In Maharashtra, Shinde announced the Ladki Bahin Yojna in August, offering Rs1,500 per month for women aged between 21 and 60. Just before the election schedule was announced, the government declared advance Diwali bonus of Rs3,000 for beneficiaries of the scheme for two months. To boost the economy and provide jobs, the Shinde government sanctioned some big-ticket infrastructure projects, such as the Rs76,200-crore Vadhvan port project, making it largest port in the country. Prime Minister Narendra Modi has made multiple trips to the state to announce new projects, which the BJP hopes will work in its favour.
The BJP has retained the same team of strategists it had in Madhya Pradesh―Union Ministers Bhupender Yadav and Ashwini Vaishnaw―to oversee election management. “In 2019, the mandate was for the BJP-led coalition. Unfortunately, [it did not happen] because of the backstabbing by Uddhav Thackeray,” said party spokesperson Tuhin Sinha. “Our objective is to ensure that we get justice, which was denied to us in 2019, and install a BJP-led government.”
In the Lok Sabha polls, though the difference in vote share between the MVA and the Mahayuti alliance was miniscule, there was a huge difference in the number of seats. The MVA won 30 of 48 seats as the Mahayuti suffered losses in the Marathwada and the Vidarbha regions. If those results were to be extrapolated into leads in assembly segments, the MVA would win 158 seats. However, the MVA’s victory margin was negligible in about three dozen seats, making the upcoming polls really competitive.
If the BJP’s social welfare push has a Madhya Pradesh connection, its social engineering resembles the strategy it employed in Haryana, where the dominant caste, the Jats, were angry with the party just as the Marathas are unhappy in Maharashtra. After consultation with the RSS, the BJP is focusing on a Maratha-OBC consolidation against the Maratha, dalit and Muslim pitch of the MVA. Maratha activist Manoj Jarange Patil has announced that he would contest the polls, which the BJP hopes would divide the anti-government votes.
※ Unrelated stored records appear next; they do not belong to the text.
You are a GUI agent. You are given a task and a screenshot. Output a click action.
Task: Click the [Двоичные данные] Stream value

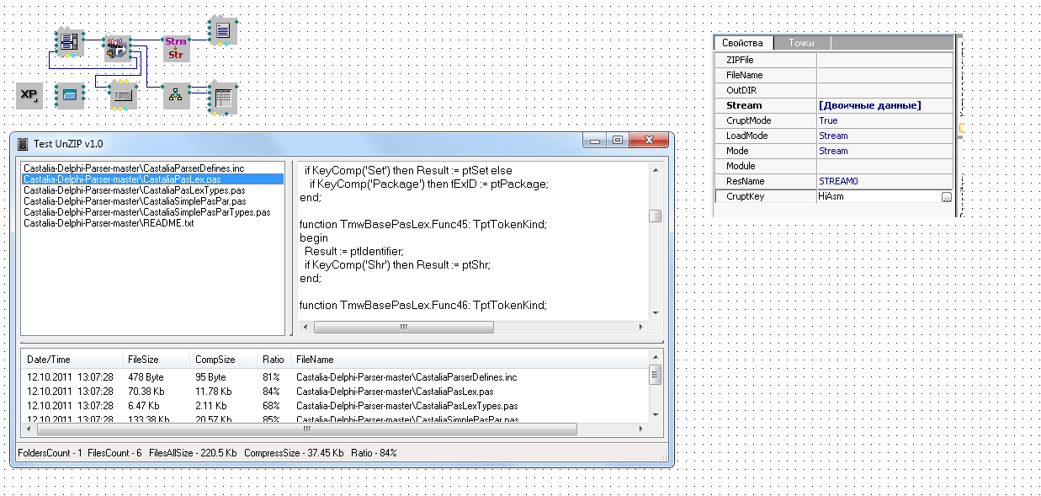coord(869,105)
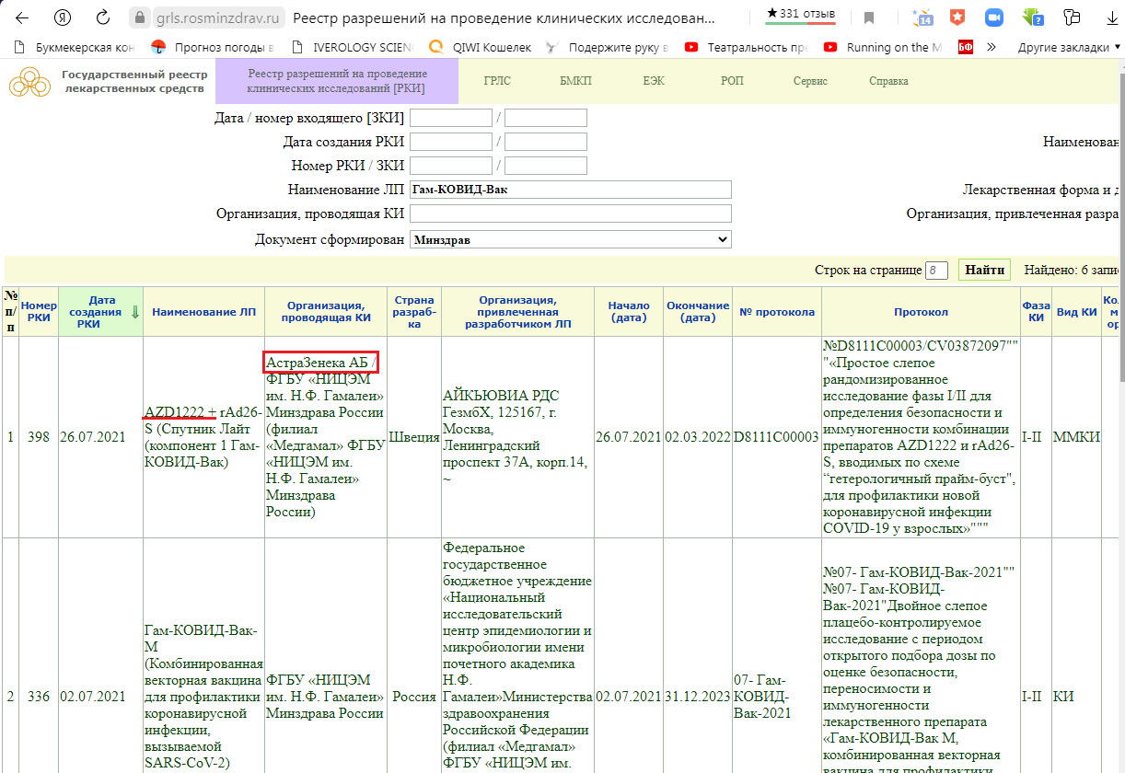
Task: Click the bookmark page icon
Action: (x=869, y=17)
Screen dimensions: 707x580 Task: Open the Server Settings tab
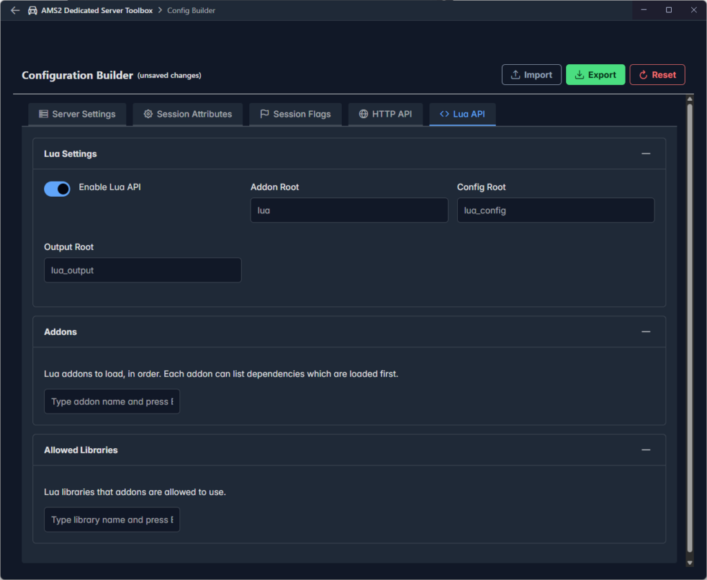[77, 114]
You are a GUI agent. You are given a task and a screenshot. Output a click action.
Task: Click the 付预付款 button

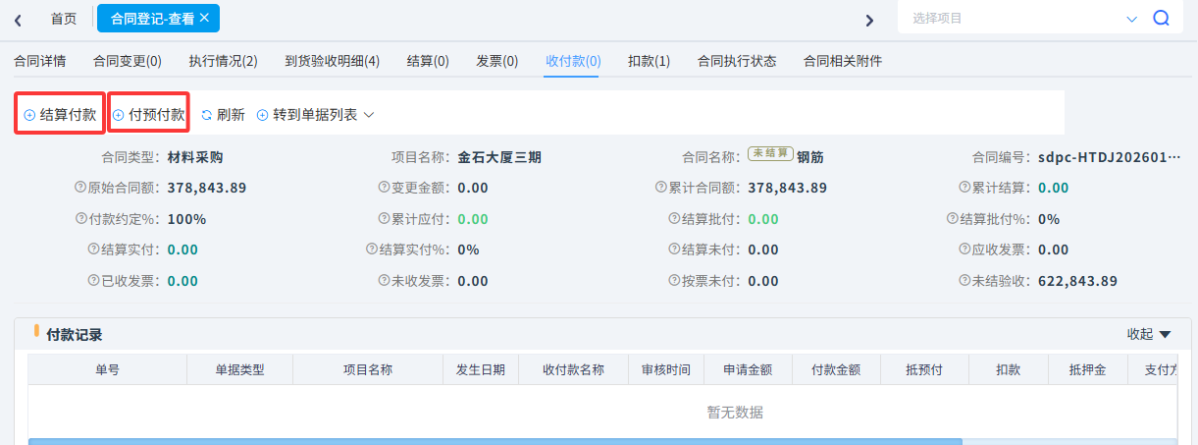(148, 115)
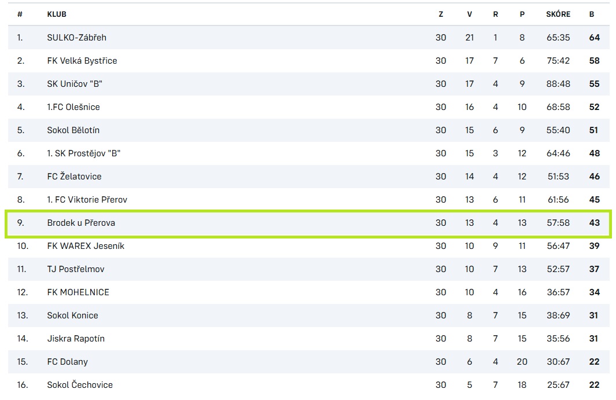The image size is (616, 400).
Task: Select 1. FC Viktorie Přerov club
Action: (x=87, y=200)
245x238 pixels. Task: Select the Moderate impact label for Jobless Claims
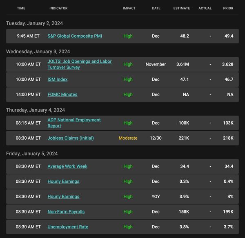pyautogui.click(x=128, y=138)
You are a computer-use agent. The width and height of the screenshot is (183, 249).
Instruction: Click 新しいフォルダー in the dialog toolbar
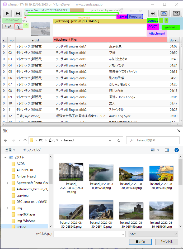pyautogui.click(x=33, y=150)
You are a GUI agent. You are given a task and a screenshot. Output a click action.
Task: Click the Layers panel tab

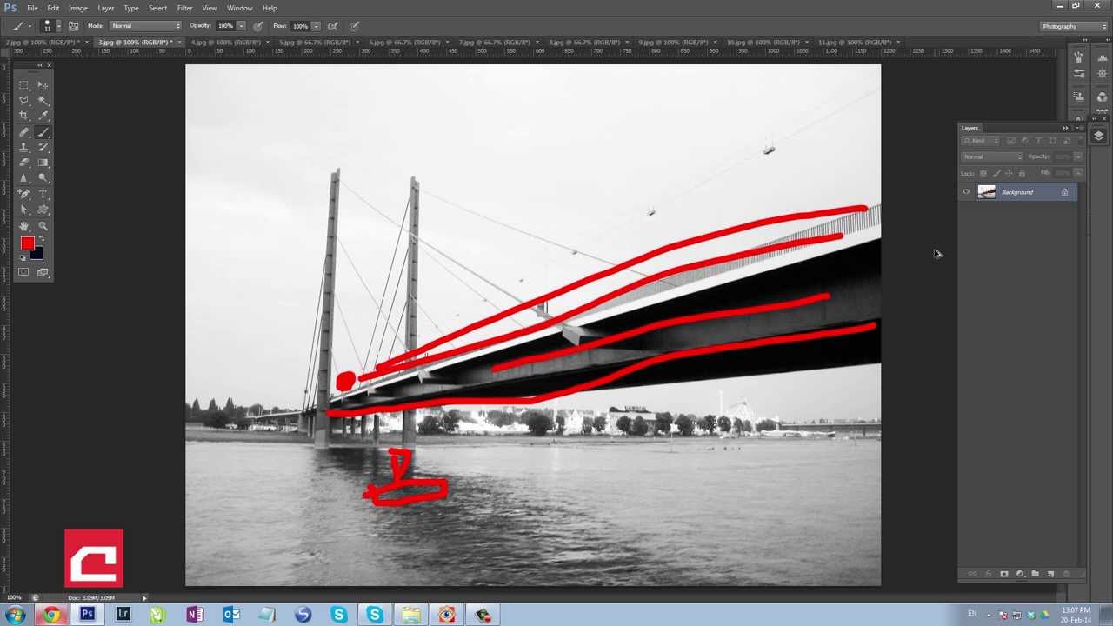(970, 128)
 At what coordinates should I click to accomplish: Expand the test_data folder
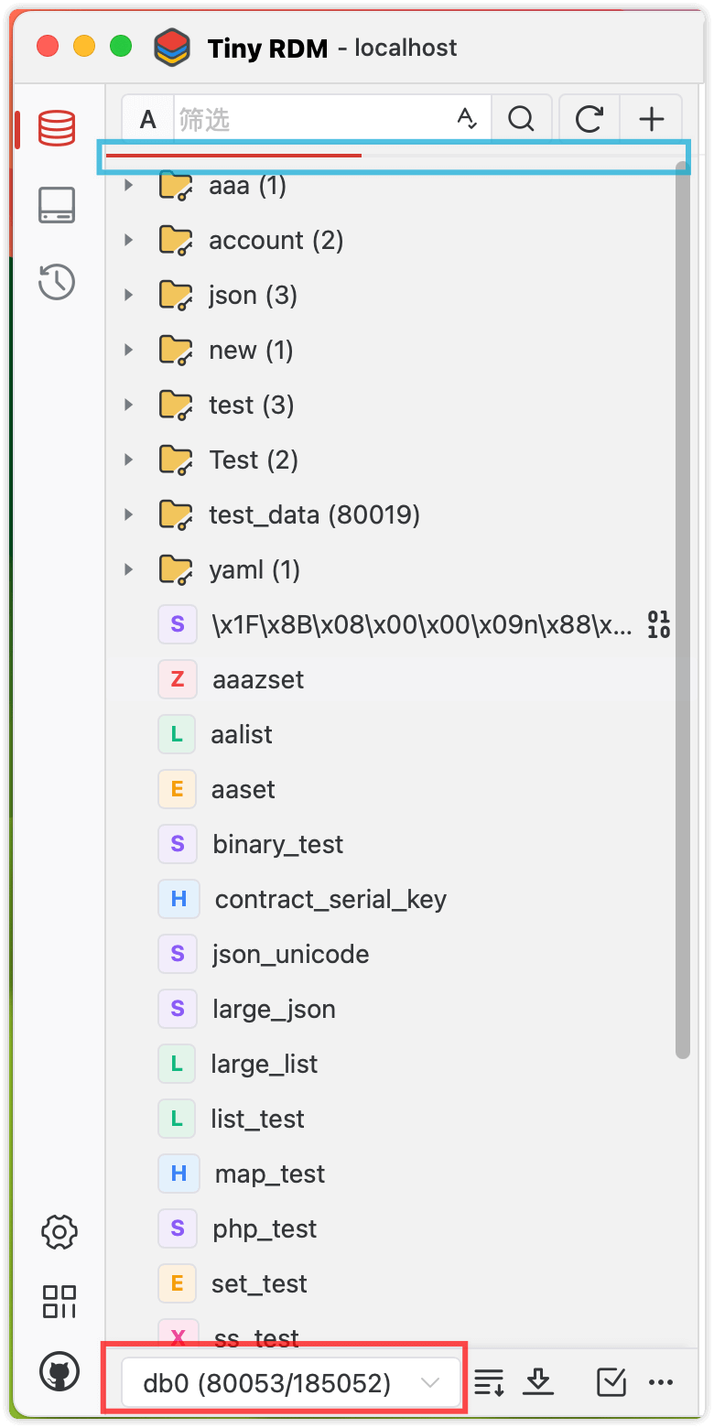[127, 514]
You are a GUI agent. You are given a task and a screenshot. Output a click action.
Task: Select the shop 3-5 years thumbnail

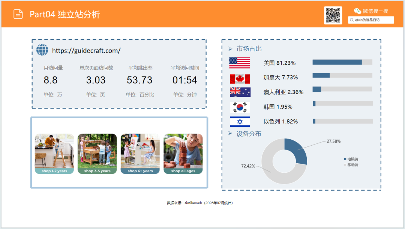pos(97,154)
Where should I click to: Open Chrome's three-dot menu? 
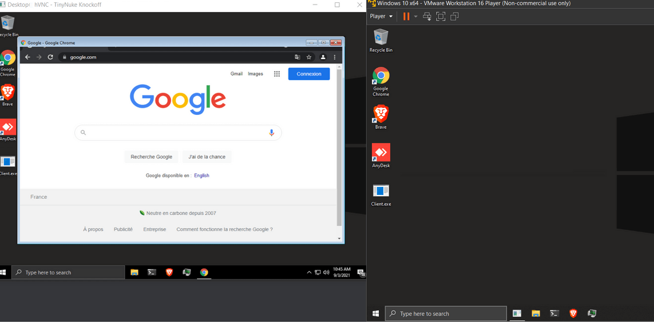point(335,57)
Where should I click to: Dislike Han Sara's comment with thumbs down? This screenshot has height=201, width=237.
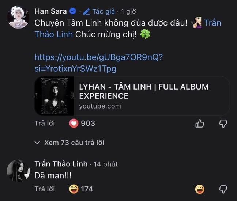pos(223,124)
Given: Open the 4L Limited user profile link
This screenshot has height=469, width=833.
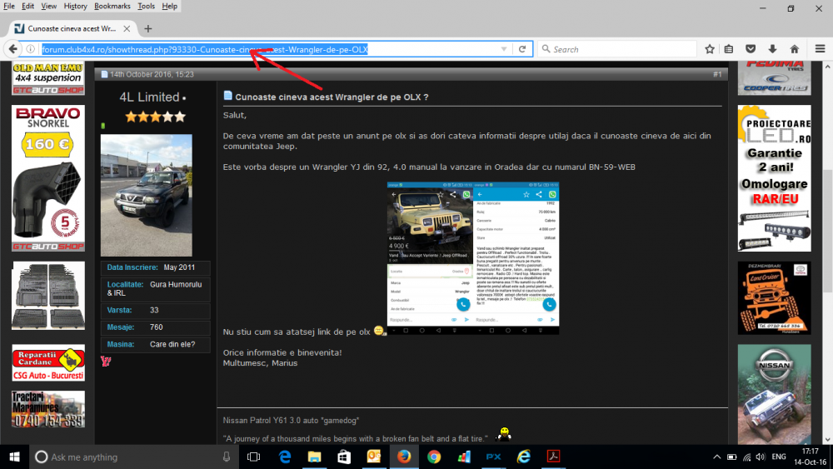Looking at the screenshot, I should click(149, 97).
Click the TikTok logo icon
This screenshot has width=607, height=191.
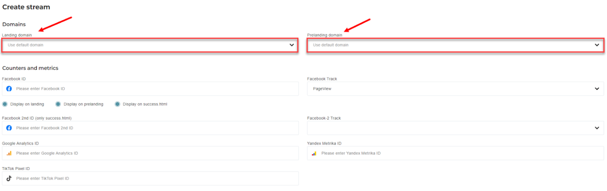tap(9, 178)
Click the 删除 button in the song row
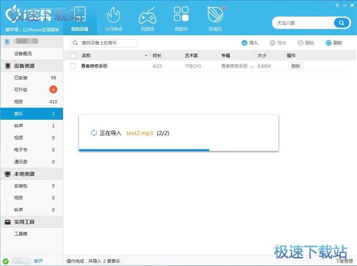 point(295,66)
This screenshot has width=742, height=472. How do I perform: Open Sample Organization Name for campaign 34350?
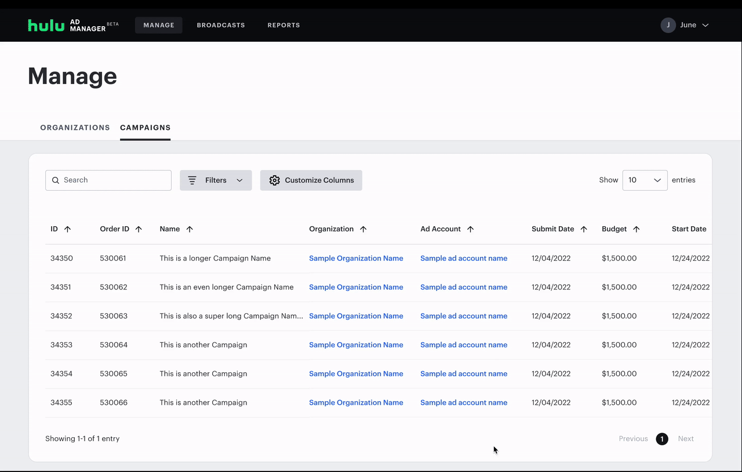pyautogui.click(x=356, y=258)
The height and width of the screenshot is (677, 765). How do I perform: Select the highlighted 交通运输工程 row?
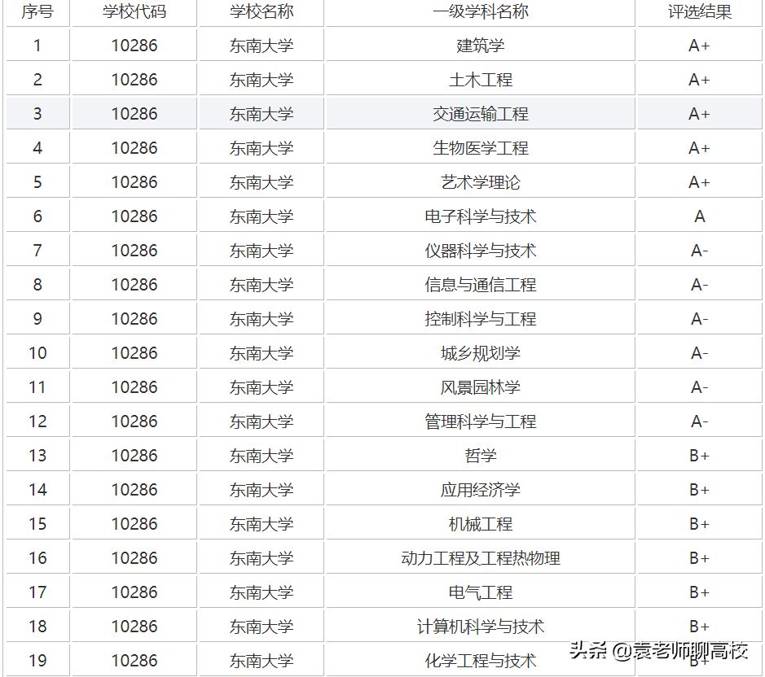pyautogui.click(x=480, y=113)
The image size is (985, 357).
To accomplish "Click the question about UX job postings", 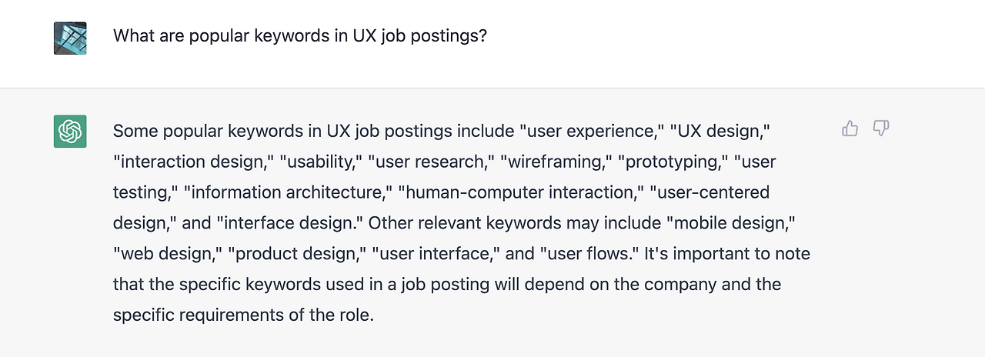I will coord(300,36).
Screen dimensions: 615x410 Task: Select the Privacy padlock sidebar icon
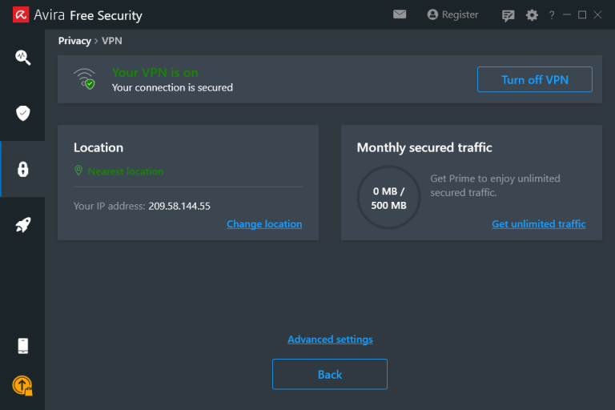point(22,169)
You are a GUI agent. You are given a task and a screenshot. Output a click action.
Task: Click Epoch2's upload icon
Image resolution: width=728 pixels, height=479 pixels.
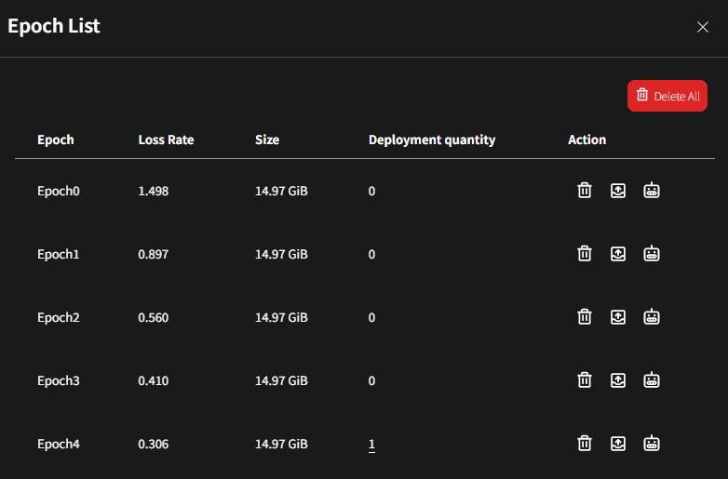617,317
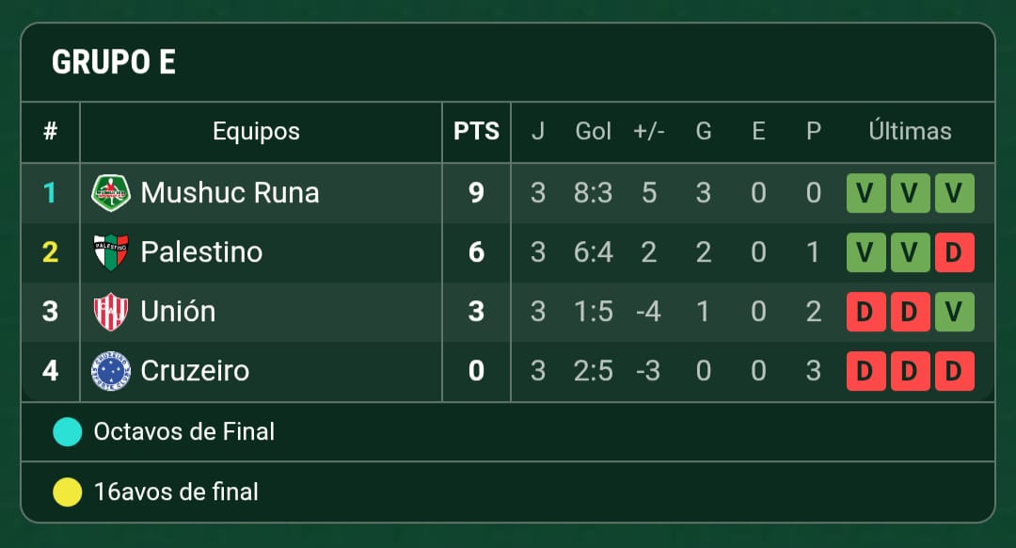Viewport: 1016px width, 548px height.
Task: Click the Unión team crest
Action: click(111, 312)
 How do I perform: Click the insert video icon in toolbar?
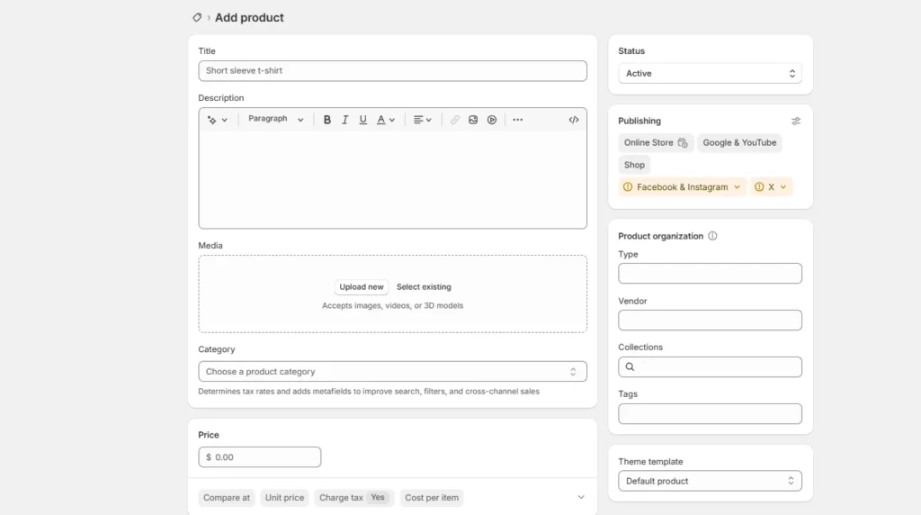point(492,120)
The BJP is using a polarising slogan which it employed successfully in Haryana. Citing instances of Hindus getting targeted in Bangladesh following the ouster of prime minister Sheikh Hasina, Uttar Pradesh Chief Minister Yogi Adityanath had used the slogan, batenge toh katenge (if we are divided, we will be destroyed), during the Haryana polls, which helped the BJP electorally. The same slogan is being used in Maharashtra and BJP leaders say that it is gaining “organic traction”. The murder of former minister Baba Siddique has added to the communal polarisation.
Where the BJP’s Maharashtra strategy differs from Madhya Pradesh and Haryana is in the selection of candidates. The party is likely to retain most of its MLAs unlike in those two states where it changed sitting MLAs to fight anti-incumbency. This strategy draws from Maharashtra’s Lok Sabha poll experience where dropping of MPs did not pay off.
The Maharashtra battle is the second biggest contest for the BJP after the Lok Sabha polls. Controlling Maharashtra translates into political and economic heft. The BJP needs to win Maharashtra to compensate for its lacklustre performance in the Lok Sabha polls and carry forward the momentum after the Haryana victory. A loss in Maharashtra would hit it hard in the perception battle across the country.